Passage shown:
+---+

Tunnel adapter Automatic Tunneling Pseudo-Interface:

Connection-specific DNS Suffix . :
Description . . . . . . . . . . . : Automatic Tunneling Pseudo-Interface

Physical Address. . . . . . . . . : A9-FE-12-18
Dhcp Enabled. . . . . . . . . . . : No
IP Address. . . . . . . . . . . . : fe80::5efe:169.254.18.24%2
Default Gateway . . . . . . . . . :
DNS Servers . . . . . . . . . . . : fec0:0:0:ffff::1%1
fec0:0:0:ffff::2%1
fec0:0:0:ffff::3%1
NetBIOS over Tcpip. . . . . . . . : Disabled

C:\Documents and Settings\RAJ>


----------



## raju1uce (Oct 7, 2005)

*Is there none to help me out !!!!*

Hey Networking guys ....

none to help me out ... :dead:


----------



## JamesO (Mar 30, 2005)

The 169.x.x.x IP address is a default IP address when DHCP does not assign one. 

Make sure you power off the cable modem and PC, then power up the cable modem, wait about 2 minutes then power up your PC. 

You are using a "straight" Ethernet cable, correct?

JamesO


----------



## raju1uce (Oct 7, 2005)

*DHCP was diabled.*

Hi James,

I chkd in System Services, my DHCP was disabled. Enabled it powered off MOdem as well the laptop. Waited for 2 mins and then restarted everything. No luck yet.

If what you mean by "straight" is the ethernet cable comes out directly from the cable modem, I say yes. Also just to confirm I dont have my USB cord plugged in either the modem or in the laptop.

+---+

Actions to take:
[a] Please write out the part of the forum thread from "Hey Networking guys" up to and including "up your PC.".
[b] In the forum thread, what does JamesO say the 169.x.x.x IP address is?
[c] Carry on the forum thread about the network connection from the point where it stops.
The listing that comes next has no connection to the forum thread about the network connection.

Stored data:
+---+

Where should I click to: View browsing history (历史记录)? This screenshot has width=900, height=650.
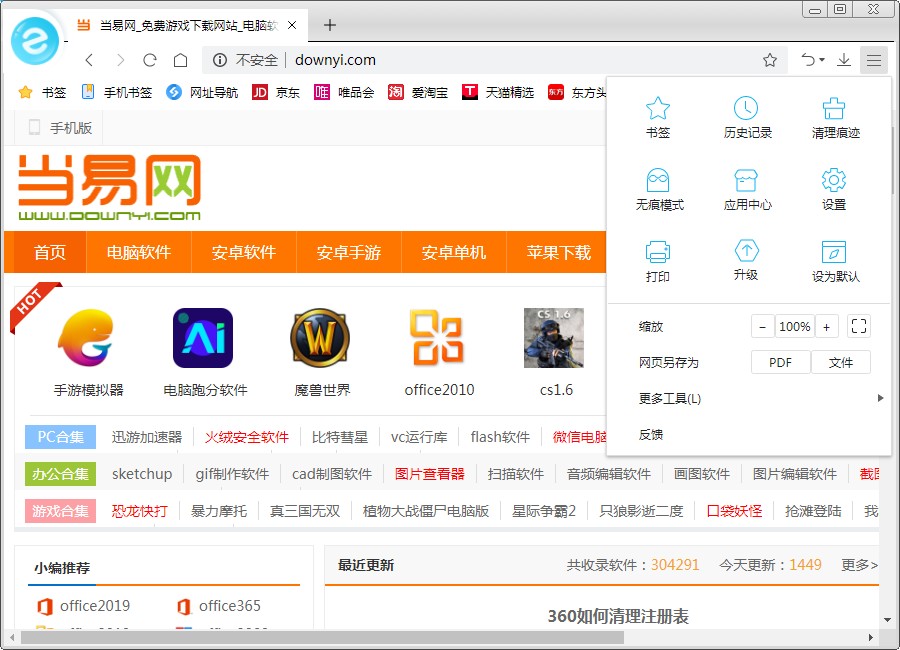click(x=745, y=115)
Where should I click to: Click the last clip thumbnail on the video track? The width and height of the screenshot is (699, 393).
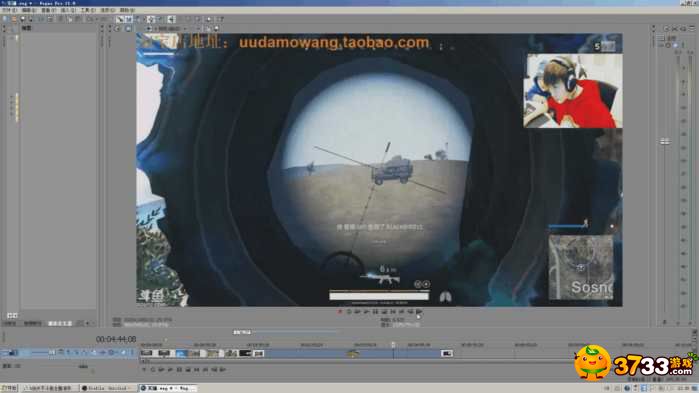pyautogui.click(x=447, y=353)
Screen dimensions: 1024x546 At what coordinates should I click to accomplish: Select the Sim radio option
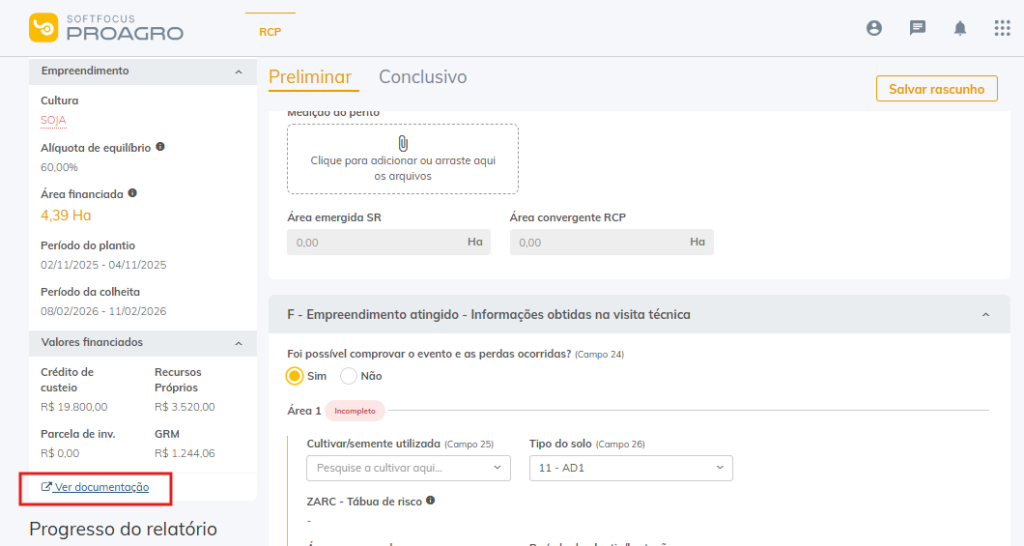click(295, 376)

+---+

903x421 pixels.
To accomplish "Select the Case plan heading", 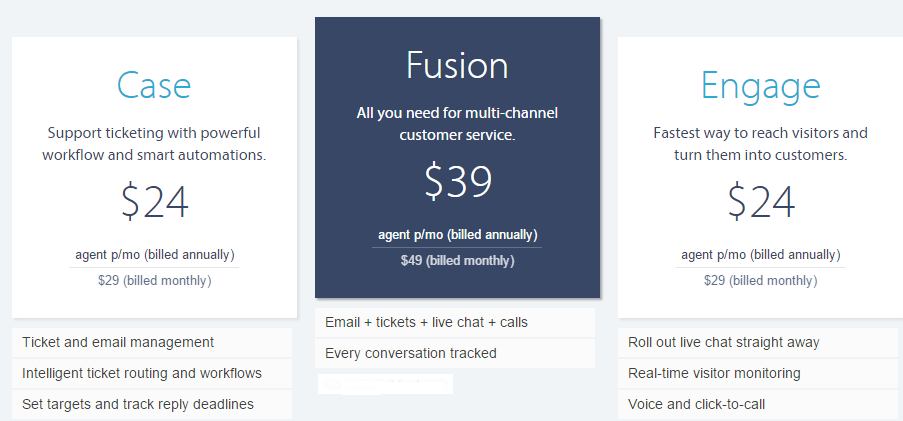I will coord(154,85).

+---+

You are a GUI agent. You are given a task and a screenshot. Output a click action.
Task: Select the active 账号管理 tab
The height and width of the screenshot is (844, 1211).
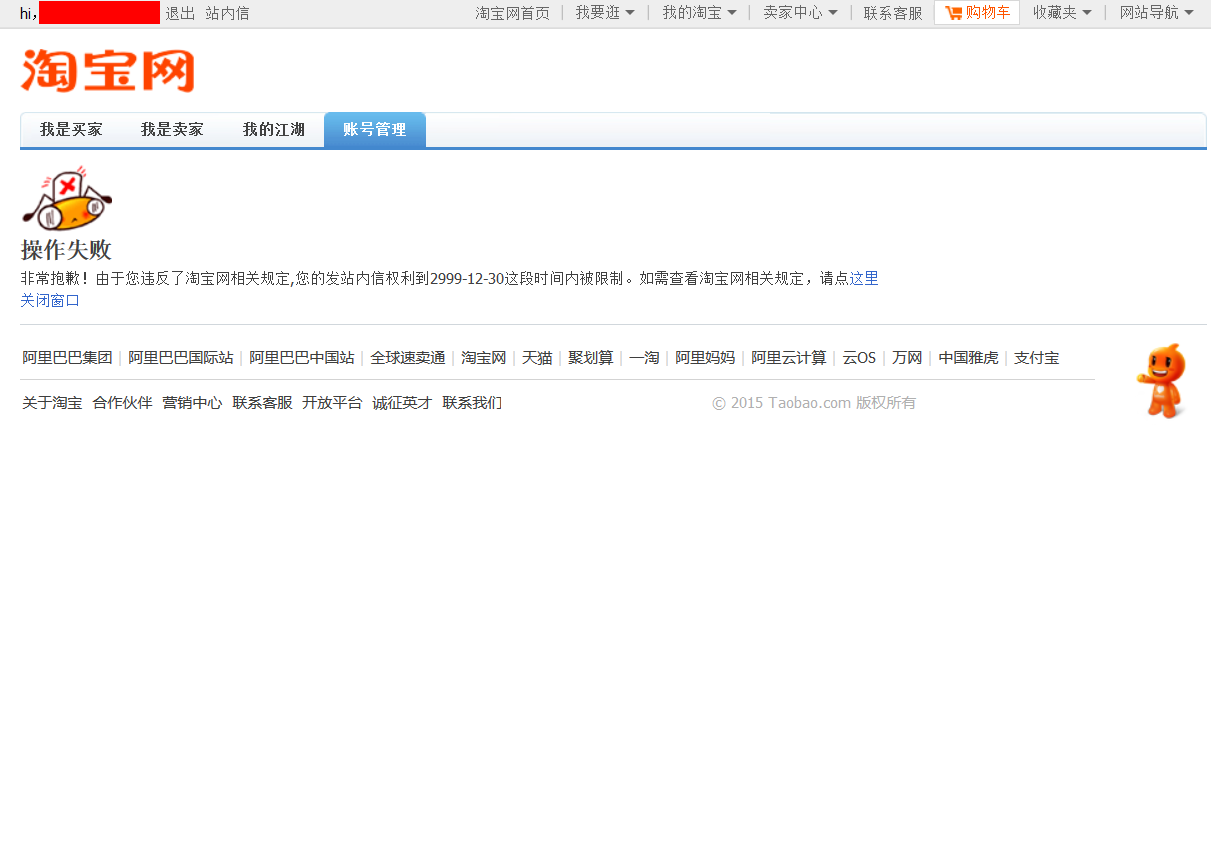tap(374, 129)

+---+

Task-by-task results:
[a]
Hey Networking guys ....

none to help me out ... :dead:


----------



## JamesO (Mar 30, 2005)

The 169.x.x.x IP address is a default IP address when DHCP does not assign one. 

Make sure you power off the cable modem and PC, then power up the cable modem, wait about 2 minutes then power up your PC.

[b] It is a default IP address used when DHCP does not assign one.

[c]
----------



## Stu_computer (Jul 7, 2005)

Read through this article and download "winipcfg" for xp so you can set your laptop to use the ethernet adapter instead of USB (which happens to be the problem).

http://www.windowsnetworking.com/articles_tutorials/wntipcfg.html


----------



## johnwill (Sep 26, 2002)

Uninstall IPv6:

Start, Run, *IPV6 UNINSTALL*

This will get rid of all the junk in the display, and it totally unnecessary for your environment.


----------



## JamesO (Mar 30, 2005)

I looked over what was posted and I thought I saw IPv6, but was confused with the IP addresses assigned to the NIC being IPv4?? 

I assume if you are running IPv6 you will still get the default 169.x.x.x address?? I have never encountered a machine running IPv6, yet!

Not sure what all the tunnel references are for, maybe some leftovers from the holiday??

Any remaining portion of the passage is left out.